Although the name of Internet search site Google has become a verb in many Internet users’ everyday lexicon—i.e. when people "google" their favorite celebrities or "googlesurf" for their own names—Internet portal Yahoo! has somewhat quietly surpassed Google’s famed searching capability by at least one measure: Yahoo! now claims to search more than 20 billion documents, images, and media items compared to the 11.4 billion currently attributed to Google’s search corpus.

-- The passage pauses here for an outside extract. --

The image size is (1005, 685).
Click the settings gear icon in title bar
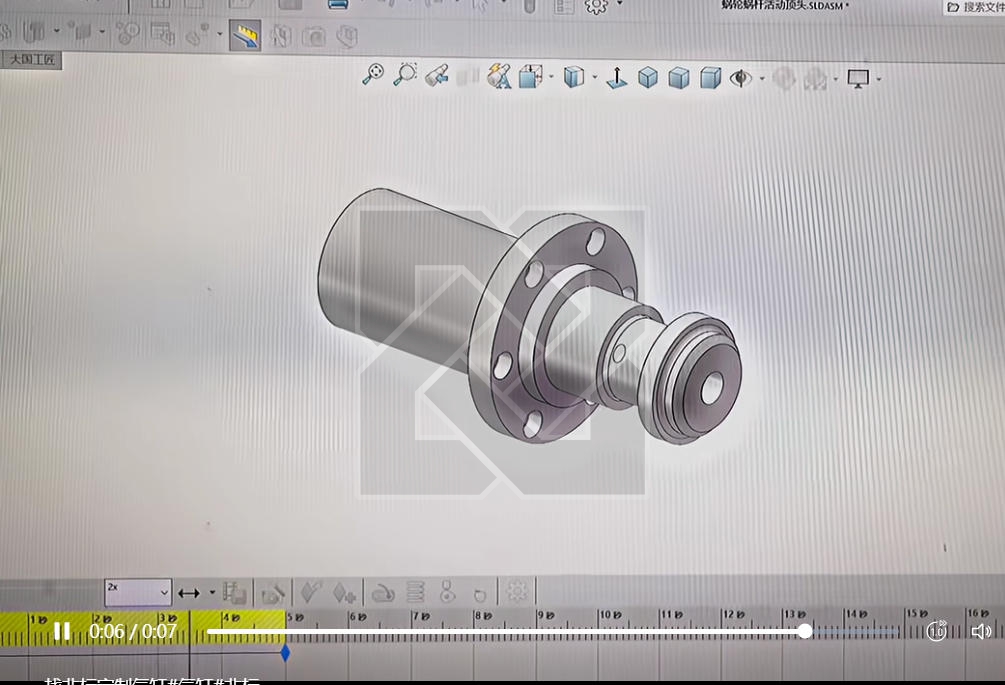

Yahoo’s search currently claims to encompass some 19.2 billion Web pages, 1.6 billion images, and over 50 million audio and video files. In contrast, Google currently boasts indexing 8.2 billion Web pages, 2.2 billion images, and over 1 billion Usenet news messages. Both companies expect to steadily increase the number of items searched as the firms refine their technologies, crawlers, and indexing techniques.
Of course, as both Yahoo and Google are quick to point out, size isn’t the only thing that matters: rather, for most searches the quality, ordering, and overall relevance of search results are significantly more important than the total number of items searched.
Many long-time Internet users are loyal to Google, noting the company pioneered page-ranking and other technologies to help ensure the first results users see are likely to be the results users want to see: the "I’m Feeling Lucky" button which has long adorned Google’s home page stands as testament to the company’s (and users’) faith in those results.
However, Yahoo is increasingly seen as offering real competition to Google’s search feature, with some long-time technologists now touting the effectiveness and relevance of Yahoo’s search over Google’s.
Internet users can expect competition between the two companies’ search features to escalate, especially since paid links in search results are expected to represent an ever-larger portion of online advertising spending.